WORK TO BE COMPLETED
From the entries below, tally how many lines contain "computer" and report only that figure.

Saved entries
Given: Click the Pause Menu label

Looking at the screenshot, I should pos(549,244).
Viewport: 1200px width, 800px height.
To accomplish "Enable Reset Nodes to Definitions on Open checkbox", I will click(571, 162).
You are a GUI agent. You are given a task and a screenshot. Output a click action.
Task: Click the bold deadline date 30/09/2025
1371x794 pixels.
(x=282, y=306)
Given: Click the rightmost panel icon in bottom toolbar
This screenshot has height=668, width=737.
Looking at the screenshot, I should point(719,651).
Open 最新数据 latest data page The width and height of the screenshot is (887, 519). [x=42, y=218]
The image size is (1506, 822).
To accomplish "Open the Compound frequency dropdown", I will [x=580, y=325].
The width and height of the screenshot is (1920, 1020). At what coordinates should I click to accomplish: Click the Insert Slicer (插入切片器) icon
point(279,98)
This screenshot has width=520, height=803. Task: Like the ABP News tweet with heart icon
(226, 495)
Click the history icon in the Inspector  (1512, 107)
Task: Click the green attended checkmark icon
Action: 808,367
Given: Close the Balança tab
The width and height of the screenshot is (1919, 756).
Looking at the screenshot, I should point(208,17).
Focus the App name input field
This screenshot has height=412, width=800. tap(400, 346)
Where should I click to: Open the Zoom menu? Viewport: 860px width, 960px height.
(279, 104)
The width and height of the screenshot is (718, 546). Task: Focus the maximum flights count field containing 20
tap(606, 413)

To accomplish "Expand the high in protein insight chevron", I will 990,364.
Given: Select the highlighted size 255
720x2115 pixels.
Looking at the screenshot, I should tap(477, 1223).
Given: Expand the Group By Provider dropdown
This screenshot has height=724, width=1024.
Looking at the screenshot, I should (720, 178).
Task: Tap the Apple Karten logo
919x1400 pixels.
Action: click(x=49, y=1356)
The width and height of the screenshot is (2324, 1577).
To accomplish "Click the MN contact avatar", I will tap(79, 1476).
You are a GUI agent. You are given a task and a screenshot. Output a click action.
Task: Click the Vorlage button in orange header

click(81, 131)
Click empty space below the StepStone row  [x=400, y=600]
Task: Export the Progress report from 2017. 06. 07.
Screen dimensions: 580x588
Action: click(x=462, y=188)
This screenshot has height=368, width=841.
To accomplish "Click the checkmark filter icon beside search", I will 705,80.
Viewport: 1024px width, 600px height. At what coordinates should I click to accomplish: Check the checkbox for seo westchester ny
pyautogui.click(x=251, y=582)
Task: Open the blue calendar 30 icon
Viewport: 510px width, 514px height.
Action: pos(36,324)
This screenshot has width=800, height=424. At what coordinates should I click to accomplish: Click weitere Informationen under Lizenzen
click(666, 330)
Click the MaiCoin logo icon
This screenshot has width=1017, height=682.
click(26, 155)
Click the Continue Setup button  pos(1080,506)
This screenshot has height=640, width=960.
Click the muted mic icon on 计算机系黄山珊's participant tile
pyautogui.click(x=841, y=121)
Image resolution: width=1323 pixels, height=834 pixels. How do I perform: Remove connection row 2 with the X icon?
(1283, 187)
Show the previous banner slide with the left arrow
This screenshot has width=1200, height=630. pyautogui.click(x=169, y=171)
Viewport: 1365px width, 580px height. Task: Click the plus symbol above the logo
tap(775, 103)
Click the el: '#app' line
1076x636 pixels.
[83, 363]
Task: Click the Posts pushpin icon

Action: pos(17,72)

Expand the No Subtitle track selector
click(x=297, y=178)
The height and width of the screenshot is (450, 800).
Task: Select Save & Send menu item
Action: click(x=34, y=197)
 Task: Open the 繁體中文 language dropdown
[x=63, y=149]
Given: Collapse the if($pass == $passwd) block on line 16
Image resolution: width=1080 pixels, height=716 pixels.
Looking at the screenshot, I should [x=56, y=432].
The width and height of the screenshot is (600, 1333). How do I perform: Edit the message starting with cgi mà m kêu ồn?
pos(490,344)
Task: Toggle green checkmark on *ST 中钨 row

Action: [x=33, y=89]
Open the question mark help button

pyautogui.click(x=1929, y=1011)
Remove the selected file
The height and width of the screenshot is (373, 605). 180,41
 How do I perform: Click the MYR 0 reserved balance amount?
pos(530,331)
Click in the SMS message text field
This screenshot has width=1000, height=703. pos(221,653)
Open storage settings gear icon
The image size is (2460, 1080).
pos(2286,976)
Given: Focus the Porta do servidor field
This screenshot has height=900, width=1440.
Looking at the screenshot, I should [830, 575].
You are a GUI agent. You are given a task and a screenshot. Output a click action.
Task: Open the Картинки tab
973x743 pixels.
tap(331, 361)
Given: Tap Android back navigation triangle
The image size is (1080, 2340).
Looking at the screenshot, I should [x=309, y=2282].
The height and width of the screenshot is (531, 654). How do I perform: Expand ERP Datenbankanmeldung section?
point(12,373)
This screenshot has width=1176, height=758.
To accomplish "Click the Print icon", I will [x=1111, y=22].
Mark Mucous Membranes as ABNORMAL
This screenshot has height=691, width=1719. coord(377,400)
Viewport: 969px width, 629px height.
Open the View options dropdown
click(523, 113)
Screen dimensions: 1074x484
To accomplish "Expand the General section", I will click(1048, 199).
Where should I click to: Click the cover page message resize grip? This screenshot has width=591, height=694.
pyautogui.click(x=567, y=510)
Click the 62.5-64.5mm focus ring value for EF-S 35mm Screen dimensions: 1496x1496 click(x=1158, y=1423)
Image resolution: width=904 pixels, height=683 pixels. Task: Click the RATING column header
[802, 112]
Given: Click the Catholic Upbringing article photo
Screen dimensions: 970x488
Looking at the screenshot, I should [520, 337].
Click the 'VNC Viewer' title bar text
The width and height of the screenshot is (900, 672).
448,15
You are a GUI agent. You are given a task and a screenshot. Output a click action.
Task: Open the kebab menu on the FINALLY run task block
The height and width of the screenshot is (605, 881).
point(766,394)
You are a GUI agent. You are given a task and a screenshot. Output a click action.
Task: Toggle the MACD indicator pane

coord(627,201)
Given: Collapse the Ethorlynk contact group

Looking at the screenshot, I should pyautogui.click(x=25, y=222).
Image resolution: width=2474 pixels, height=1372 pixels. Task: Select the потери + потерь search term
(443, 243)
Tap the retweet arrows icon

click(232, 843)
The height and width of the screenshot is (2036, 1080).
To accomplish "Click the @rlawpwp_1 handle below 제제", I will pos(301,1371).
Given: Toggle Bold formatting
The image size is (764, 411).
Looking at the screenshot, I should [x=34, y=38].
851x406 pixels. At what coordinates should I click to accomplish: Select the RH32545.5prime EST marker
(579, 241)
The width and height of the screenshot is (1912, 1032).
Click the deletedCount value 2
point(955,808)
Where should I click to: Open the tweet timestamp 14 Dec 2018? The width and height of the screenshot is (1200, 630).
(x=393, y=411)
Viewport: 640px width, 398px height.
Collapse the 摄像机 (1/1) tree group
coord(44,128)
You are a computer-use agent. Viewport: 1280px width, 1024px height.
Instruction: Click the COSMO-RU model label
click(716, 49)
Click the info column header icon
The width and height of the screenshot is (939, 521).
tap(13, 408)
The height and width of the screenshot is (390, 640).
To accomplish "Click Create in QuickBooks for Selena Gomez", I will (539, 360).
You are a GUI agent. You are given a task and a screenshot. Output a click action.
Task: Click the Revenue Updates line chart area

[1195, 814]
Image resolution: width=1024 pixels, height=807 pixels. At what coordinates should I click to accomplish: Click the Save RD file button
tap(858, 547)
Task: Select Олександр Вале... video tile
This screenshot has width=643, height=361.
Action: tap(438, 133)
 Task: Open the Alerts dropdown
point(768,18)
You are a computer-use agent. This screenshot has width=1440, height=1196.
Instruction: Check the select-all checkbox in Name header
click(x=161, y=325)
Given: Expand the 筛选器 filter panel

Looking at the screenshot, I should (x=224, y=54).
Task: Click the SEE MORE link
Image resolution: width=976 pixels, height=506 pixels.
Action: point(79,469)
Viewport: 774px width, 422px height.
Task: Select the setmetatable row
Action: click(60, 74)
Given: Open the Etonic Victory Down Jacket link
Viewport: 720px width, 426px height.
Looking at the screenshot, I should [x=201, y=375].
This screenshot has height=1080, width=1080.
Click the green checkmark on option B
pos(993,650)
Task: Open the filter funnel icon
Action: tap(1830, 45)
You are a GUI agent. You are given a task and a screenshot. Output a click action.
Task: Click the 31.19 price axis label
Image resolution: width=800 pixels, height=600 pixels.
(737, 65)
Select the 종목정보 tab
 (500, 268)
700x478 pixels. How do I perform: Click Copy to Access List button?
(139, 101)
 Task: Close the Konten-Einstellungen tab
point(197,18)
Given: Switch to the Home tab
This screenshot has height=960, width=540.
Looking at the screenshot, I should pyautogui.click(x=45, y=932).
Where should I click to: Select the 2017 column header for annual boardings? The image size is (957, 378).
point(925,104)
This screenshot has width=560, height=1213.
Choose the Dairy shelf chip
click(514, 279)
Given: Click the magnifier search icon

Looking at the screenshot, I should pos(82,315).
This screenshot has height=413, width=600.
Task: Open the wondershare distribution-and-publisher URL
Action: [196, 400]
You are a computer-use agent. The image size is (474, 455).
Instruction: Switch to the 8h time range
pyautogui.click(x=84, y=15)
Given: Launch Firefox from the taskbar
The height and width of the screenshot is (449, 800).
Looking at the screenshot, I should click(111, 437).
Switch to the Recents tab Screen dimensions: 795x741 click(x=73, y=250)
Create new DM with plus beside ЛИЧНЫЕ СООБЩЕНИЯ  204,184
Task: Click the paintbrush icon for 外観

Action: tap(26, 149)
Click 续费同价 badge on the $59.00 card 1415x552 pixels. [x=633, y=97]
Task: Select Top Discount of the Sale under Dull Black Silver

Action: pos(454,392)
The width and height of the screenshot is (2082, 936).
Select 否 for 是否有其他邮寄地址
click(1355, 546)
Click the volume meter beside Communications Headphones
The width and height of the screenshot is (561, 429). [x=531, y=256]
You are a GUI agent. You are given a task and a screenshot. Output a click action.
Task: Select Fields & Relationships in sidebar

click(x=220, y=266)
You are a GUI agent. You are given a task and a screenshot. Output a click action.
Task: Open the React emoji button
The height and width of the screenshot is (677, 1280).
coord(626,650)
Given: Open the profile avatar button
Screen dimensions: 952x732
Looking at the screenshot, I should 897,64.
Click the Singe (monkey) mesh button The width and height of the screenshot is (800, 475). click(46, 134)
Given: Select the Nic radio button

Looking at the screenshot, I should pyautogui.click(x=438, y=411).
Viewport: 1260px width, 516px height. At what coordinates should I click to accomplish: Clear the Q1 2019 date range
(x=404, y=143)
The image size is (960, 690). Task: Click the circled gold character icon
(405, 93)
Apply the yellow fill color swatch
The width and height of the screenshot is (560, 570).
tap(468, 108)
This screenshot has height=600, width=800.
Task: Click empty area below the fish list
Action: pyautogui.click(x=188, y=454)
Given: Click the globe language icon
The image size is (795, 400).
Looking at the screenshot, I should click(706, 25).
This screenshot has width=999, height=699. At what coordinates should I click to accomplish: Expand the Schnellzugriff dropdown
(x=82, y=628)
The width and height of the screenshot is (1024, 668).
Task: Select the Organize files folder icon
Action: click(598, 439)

ANSWER TO THIS TASK
3